→ **EXERCISE DESCRIPTION**: Give back every line of the data below exactly.

Collected data

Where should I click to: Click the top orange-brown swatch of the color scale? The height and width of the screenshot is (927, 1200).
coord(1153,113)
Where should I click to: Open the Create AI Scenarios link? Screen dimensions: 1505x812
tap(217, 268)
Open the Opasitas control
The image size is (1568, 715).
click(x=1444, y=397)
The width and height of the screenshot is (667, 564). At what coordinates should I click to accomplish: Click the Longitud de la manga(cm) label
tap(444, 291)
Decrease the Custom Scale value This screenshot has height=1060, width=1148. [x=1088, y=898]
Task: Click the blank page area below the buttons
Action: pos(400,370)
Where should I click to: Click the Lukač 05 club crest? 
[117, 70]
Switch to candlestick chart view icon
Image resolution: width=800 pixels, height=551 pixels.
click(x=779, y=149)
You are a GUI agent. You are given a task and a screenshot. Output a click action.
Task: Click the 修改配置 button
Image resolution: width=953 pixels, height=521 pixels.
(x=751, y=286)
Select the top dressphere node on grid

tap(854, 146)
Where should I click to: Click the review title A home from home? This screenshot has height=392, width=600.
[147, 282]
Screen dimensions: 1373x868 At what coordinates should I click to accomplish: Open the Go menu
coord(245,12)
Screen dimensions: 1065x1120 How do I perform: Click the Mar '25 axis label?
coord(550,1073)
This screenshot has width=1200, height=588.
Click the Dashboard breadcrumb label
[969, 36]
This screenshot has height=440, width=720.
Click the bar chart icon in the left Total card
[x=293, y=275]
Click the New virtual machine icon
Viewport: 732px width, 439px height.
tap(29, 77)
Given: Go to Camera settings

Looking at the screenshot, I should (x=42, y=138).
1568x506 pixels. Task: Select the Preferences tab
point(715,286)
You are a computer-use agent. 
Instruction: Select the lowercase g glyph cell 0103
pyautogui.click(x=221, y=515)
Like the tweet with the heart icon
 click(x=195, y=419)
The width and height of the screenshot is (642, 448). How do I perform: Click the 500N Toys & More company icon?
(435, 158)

→ **OUTPUT FOR THIS TASK**:
Where should I click to: Click the top orange-brown swatch of the color scale? The height and width of the screenshot is (927, 1200).
coord(1153,113)
Where should I click to: Open the Create AI Scenarios link? Screen dimensions: 1505x812
tap(217, 268)
Open the Opasitas control
The image size is (1568, 715).
click(x=1444, y=397)
The width and height of the screenshot is (667, 564). At what coordinates should I click to accomplish: Click the Longitud de la manga(cm) label
tap(444, 291)
Decrease the Custom Scale value This screenshot has height=1060, width=1148. [x=1088, y=898]
Task: Click the blank page area below the buttons
Action: pos(400,370)
Where should I click to: Click the Lukač 05 club crest? 
[117, 70]
Switch to candlestick chart view icon
Image resolution: width=800 pixels, height=551 pixels.
click(x=779, y=149)
You are a GUI agent. You are given a task and a screenshot. Output a click action.
Task: Click the 修改配置 button
Image resolution: width=953 pixels, height=521 pixels.
(x=751, y=286)
Select the top dressphere node on grid

tap(854, 146)
Where should I click to: Click the review title A home from home? This screenshot has height=392, width=600.
[147, 282]
Screen dimensions: 1373x868 At what coordinates should I click to accomplish: Open the Go menu
coord(245,12)
Screen dimensions: 1065x1120 How do I perform: Click the Mar '25 axis label?
coord(550,1073)
This screenshot has width=1200, height=588.
Click the Dashboard breadcrumb label
[969, 36]
This screenshot has height=440, width=720.
Click the bar chart icon in the left Total card
[x=293, y=275]
Click the New virtual machine icon
Viewport: 732px width, 439px height.
tap(29, 77)
Given: Go to Camera settings

Looking at the screenshot, I should (x=42, y=138).
1568x506 pixels. Task: Select the Preferences tab
point(715,286)
You are a computer-use agent. 
Instruction: Select the lowercase g glyph cell 0103
pyautogui.click(x=221, y=515)
Like the tweet with the heart icon
 click(x=195, y=419)
The width and height of the screenshot is (642, 448). How do I perform: Click the 500N Toys & More company icon?
(435, 158)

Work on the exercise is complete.